#### [Instrucción dada]
Enumera cada línea del material que contenga la cadena "size", teniendo en cuenta mayúsculas y minúsculas.

Datos para localizar objetivos visibles:
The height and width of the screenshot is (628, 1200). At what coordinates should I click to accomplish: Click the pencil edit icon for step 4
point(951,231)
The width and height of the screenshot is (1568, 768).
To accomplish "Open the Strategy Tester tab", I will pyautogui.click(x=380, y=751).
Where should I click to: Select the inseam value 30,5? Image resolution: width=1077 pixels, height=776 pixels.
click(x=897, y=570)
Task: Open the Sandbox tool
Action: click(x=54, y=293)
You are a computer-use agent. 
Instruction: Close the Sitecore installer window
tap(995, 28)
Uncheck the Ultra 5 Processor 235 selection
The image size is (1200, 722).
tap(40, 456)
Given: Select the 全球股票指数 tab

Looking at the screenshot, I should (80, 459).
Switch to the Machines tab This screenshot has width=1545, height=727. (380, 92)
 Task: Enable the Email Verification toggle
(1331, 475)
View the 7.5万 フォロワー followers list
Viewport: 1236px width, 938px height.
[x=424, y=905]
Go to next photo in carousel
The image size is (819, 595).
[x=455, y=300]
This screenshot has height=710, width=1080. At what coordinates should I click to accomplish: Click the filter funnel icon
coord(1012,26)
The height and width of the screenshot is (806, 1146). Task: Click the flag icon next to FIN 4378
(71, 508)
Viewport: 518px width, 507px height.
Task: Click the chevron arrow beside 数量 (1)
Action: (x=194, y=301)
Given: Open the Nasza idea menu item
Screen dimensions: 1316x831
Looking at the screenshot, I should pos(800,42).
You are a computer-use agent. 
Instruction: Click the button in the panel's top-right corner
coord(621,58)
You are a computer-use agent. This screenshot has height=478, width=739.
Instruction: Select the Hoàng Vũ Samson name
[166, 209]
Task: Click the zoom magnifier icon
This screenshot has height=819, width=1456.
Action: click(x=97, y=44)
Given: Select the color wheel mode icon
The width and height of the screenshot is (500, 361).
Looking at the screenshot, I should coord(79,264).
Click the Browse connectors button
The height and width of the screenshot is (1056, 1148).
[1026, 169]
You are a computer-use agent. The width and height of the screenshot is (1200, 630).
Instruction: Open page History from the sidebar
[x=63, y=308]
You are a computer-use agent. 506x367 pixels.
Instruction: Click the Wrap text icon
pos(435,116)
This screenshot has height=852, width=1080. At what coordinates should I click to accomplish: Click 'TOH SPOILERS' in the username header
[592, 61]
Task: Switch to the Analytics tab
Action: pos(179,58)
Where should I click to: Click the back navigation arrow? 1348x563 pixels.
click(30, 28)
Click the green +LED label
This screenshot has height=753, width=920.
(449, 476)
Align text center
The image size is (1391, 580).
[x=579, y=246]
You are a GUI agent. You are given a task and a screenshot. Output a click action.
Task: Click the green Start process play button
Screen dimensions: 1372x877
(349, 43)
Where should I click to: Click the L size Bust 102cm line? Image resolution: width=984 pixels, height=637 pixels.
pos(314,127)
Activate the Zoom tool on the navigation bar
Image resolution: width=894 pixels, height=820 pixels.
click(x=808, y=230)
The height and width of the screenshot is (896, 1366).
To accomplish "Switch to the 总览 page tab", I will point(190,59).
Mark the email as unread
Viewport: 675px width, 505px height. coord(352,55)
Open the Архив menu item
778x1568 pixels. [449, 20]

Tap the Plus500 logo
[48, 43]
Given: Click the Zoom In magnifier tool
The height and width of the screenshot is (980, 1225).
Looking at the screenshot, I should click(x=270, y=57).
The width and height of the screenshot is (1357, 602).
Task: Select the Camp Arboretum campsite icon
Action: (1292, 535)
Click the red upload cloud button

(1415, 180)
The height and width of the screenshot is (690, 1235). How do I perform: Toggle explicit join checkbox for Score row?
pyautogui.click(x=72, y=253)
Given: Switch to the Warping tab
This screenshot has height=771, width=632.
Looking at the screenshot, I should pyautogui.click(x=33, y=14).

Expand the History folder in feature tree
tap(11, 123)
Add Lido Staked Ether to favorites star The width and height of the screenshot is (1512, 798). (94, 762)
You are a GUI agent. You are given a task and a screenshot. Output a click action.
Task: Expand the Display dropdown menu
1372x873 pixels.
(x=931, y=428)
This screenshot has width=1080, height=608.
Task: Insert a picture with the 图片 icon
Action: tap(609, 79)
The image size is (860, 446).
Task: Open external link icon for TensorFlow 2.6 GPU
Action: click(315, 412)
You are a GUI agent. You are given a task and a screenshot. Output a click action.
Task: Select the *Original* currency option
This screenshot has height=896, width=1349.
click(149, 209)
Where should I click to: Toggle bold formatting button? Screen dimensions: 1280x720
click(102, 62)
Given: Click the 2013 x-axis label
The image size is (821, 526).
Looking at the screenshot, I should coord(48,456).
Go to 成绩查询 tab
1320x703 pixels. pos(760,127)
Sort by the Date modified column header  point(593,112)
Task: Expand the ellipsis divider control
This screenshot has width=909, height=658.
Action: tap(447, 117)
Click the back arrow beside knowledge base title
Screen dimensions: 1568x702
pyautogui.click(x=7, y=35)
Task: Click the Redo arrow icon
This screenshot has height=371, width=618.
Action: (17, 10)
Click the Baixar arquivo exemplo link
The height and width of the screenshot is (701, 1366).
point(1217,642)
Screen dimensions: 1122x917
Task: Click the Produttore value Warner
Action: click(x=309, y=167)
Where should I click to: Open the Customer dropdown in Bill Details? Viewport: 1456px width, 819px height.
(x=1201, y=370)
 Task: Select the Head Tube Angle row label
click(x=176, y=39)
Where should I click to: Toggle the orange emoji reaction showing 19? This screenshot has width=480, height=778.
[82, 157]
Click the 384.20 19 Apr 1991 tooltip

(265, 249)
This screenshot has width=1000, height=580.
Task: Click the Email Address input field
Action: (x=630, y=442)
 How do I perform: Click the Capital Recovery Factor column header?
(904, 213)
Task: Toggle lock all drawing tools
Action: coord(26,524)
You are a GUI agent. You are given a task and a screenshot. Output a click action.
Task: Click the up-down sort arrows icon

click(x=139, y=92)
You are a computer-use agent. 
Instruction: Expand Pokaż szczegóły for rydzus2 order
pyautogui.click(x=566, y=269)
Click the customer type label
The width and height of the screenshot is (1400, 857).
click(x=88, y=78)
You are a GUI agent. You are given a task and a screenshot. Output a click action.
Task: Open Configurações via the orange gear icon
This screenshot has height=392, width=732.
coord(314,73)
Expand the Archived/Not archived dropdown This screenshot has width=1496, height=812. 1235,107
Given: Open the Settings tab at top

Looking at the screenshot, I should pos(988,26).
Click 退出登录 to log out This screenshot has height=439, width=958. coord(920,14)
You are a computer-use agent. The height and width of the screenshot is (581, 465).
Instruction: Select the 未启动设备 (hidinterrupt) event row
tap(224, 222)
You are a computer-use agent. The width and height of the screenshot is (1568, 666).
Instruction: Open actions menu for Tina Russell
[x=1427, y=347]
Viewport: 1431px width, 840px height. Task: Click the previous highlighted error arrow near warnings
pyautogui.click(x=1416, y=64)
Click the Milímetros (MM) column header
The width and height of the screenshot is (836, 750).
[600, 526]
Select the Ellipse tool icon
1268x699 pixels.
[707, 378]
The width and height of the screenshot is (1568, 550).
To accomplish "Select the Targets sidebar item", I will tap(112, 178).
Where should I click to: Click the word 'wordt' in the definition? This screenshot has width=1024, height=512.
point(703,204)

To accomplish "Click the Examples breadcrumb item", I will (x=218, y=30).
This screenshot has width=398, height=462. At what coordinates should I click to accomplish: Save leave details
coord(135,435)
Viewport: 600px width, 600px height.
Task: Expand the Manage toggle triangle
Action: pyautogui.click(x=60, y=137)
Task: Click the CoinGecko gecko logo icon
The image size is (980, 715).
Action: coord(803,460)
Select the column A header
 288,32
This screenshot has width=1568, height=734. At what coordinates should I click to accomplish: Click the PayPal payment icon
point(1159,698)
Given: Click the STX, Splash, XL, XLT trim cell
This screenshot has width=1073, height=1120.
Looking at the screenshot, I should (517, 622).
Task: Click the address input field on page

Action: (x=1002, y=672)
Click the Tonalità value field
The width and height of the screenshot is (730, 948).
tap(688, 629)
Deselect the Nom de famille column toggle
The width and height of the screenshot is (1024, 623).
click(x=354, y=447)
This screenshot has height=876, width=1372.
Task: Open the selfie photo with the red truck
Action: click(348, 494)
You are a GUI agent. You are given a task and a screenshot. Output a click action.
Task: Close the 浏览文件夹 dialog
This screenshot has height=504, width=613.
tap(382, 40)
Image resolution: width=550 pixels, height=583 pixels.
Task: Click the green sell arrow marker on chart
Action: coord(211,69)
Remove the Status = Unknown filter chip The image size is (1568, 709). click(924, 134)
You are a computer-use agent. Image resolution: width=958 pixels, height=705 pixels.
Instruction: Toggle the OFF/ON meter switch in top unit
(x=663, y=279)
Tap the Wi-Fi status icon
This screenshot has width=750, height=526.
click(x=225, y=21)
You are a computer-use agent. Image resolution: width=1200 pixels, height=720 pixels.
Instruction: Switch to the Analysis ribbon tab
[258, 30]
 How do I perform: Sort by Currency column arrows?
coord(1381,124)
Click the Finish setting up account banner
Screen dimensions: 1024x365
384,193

#### [Problema resuelto]
The image size is (1200, 722).
The image size is (819, 595).
The image size is (1391, 580).
Where should I click to: Click the L size Bust 102cm line? Image resolution: width=984 pixels, height=637 pixels.
The image size is (860, 446).
The image size is (821, 526).
The image size is (980, 715).
Remove the Status = Unknown filter chip The image size is (1568, 709). click(924, 134)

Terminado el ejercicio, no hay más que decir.